▶ [ABOUT THIS TASK]:
Transcribe the lines exactly, beginning with the one that contains "Given: Click the 共享名 text field" and ending with the final line of the records. Do not transcribe pictures.

Start of RAW DATA

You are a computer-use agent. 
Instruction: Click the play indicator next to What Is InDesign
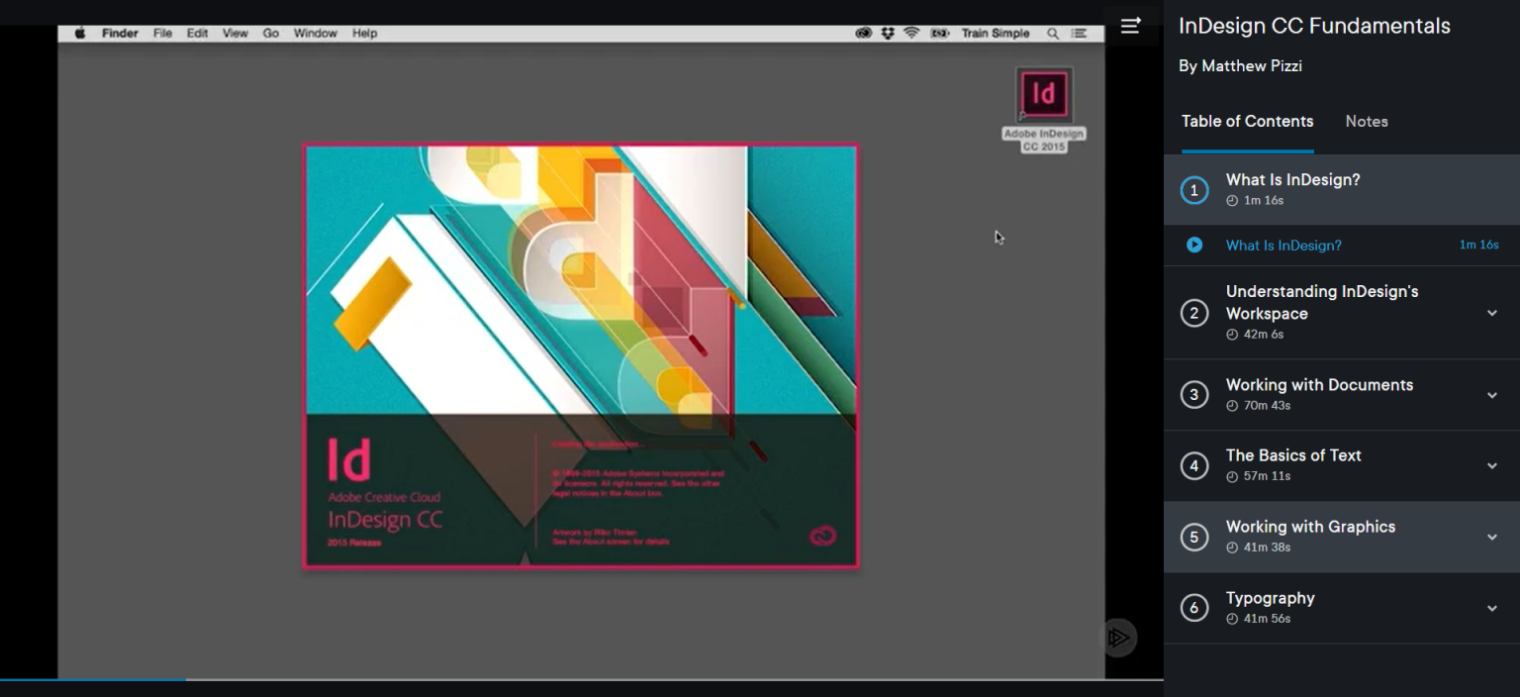coord(1193,245)
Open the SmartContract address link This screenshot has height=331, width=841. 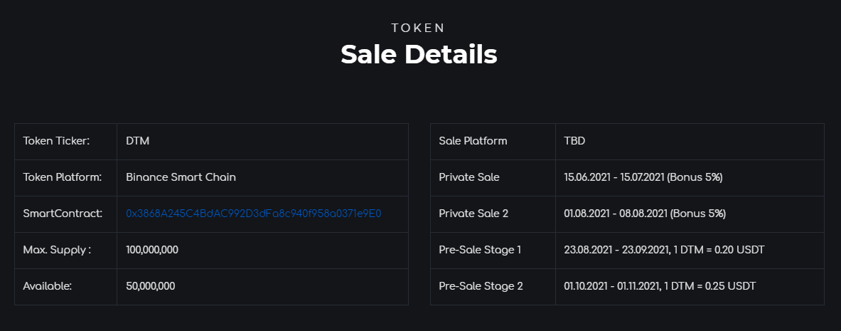(253, 214)
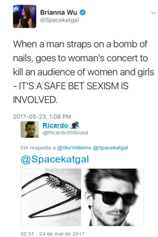The width and height of the screenshot is (158, 237).
Task: Open the spiked sunglasses image
Action: pos(51,197)
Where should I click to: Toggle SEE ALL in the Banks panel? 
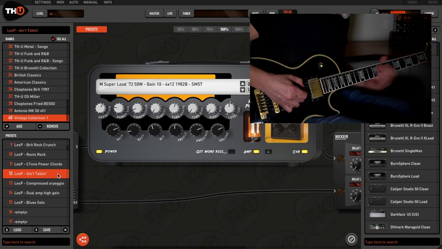click(56, 39)
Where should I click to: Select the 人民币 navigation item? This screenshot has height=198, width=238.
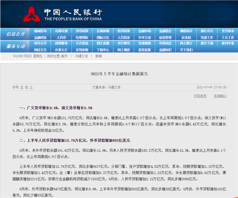(x=61, y=37)
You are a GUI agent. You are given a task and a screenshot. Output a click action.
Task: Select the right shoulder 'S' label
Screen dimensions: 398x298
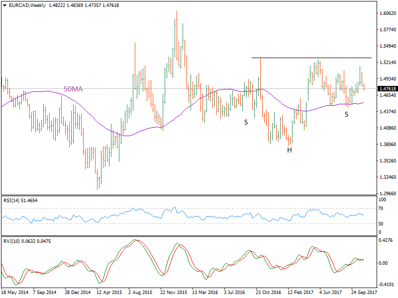[x=346, y=114]
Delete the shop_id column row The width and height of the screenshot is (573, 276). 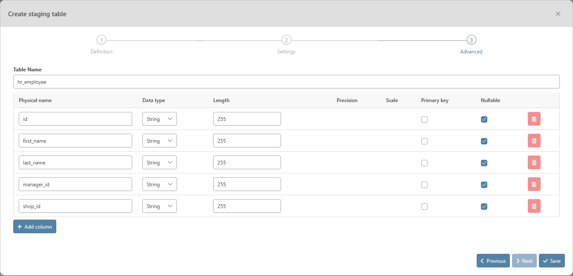tap(534, 206)
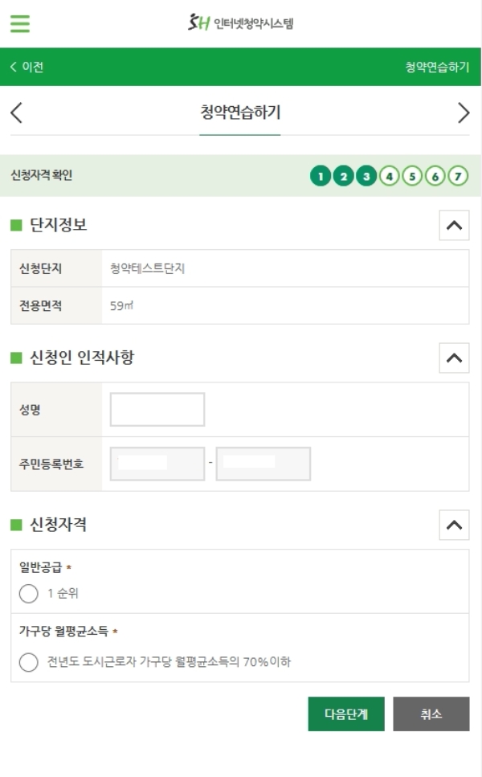Select the 월평균소득 70%이하 radio option
The width and height of the screenshot is (482, 777).
pos(28,662)
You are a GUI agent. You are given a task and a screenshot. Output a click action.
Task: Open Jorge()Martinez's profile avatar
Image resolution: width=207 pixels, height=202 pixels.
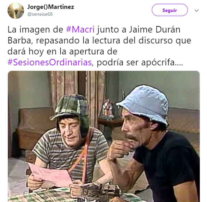16,11
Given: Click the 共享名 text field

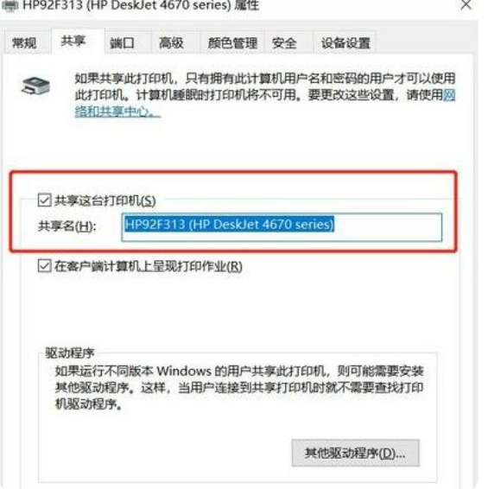Looking at the screenshot, I should click(282, 227).
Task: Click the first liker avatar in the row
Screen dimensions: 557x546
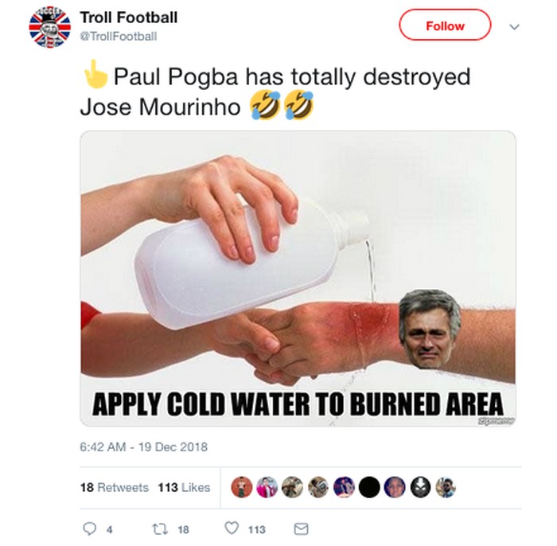Action: [241, 487]
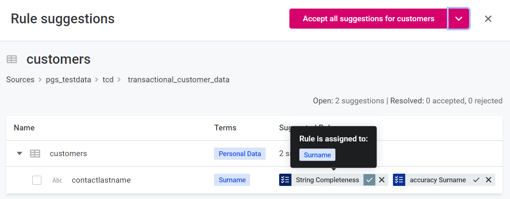
Task: Reject the String Completeness rule suggestion
Action: tap(382, 180)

End of RAW DATA

▶ [RESPONSE TO THIS EXERCISE]:
Given: Click the 共享名 text field

Looking at the screenshot, I should click(282, 227).
Task: Click the first liker avatar in the row
Screen dimensions: 557x546
Action: [241, 487]
Task: Reject the String Completeness rule suggestion
Action: tap(382, 180)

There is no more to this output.